▶ [EXERCISE INPUTS]
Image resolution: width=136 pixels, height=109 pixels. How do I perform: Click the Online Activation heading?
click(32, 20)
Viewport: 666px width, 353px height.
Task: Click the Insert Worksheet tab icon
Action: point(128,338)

▶ [TASK STATEMENT] Turn the material above into a JSON list of strings, with one string for each line and any blank lines omitted.

▶ [WRITTEN REPLY]
[
  "Image resolution: width=136 pixels, height=109 pixels. How do I perform: Click the Online Activation heading?",
  "click(32, 20)",
  "Viewport: 666px width, 353px height.",
  "Task: Click the Insert Worksheet tab icon",
  "Action: point(128,338)"
]